▶ [Material for this exercise]:
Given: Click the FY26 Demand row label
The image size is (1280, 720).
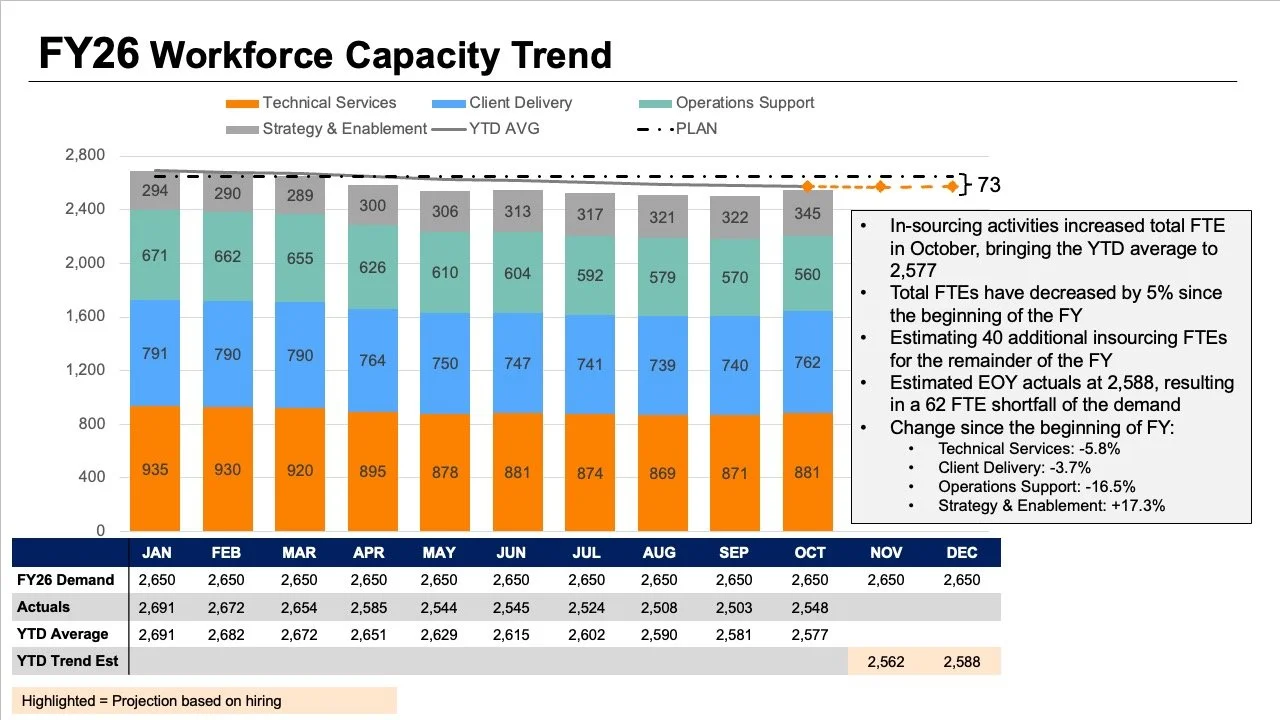Looking at the screenshot, I should [66, 580].
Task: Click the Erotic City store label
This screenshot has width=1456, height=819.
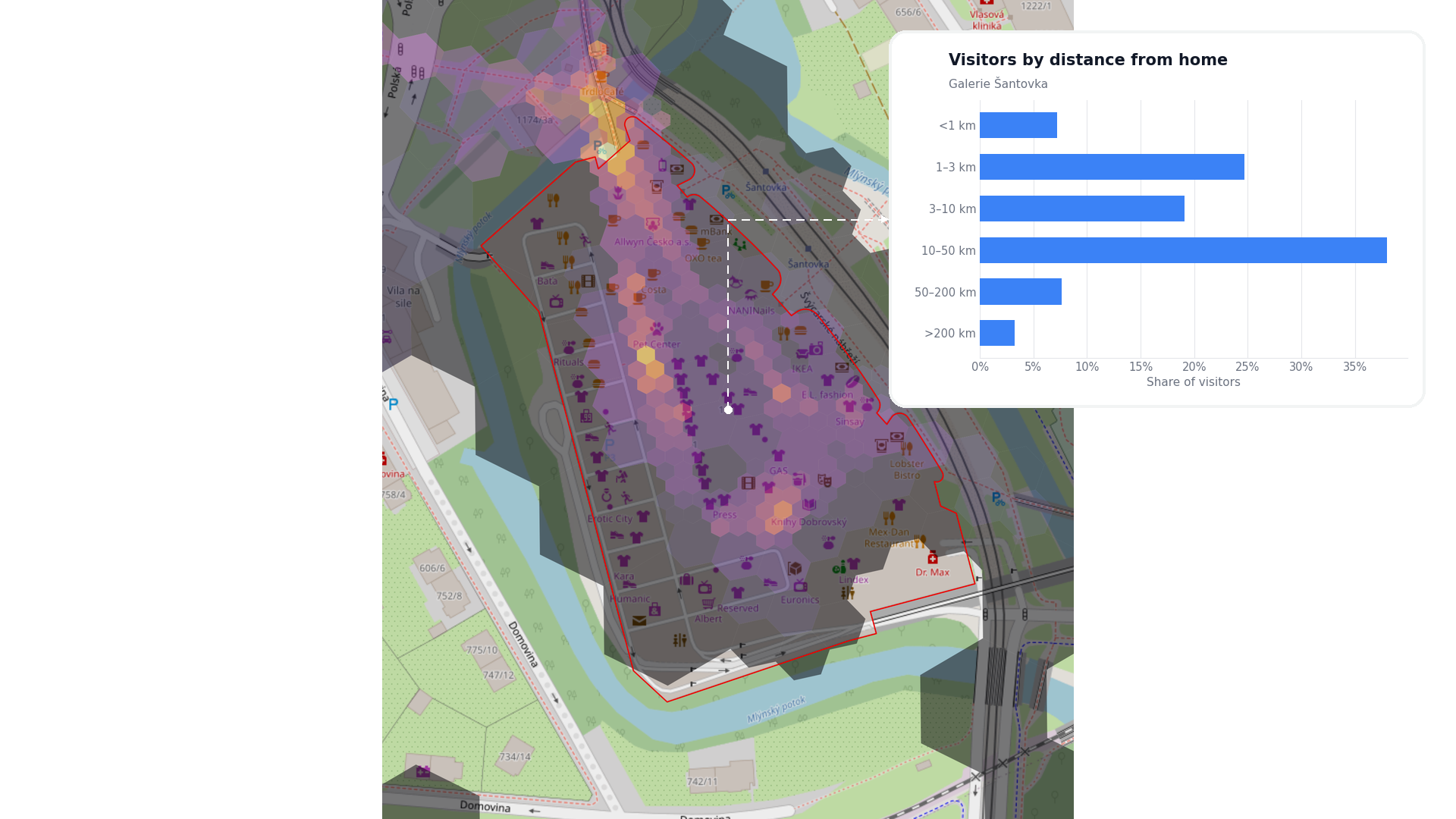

▶ [What this task involves]: Exactly as written, give again every line from the one containing "The image size is (1280, 720)." through the last line of the material, both included, with the pictures left out.

▶ [Exercise output]:
The image size is (1280, 720).
Looking at the screenshot, I should [66, 580].
Task: Click the Erotic City store label
This screenshot has width=1456, height=819.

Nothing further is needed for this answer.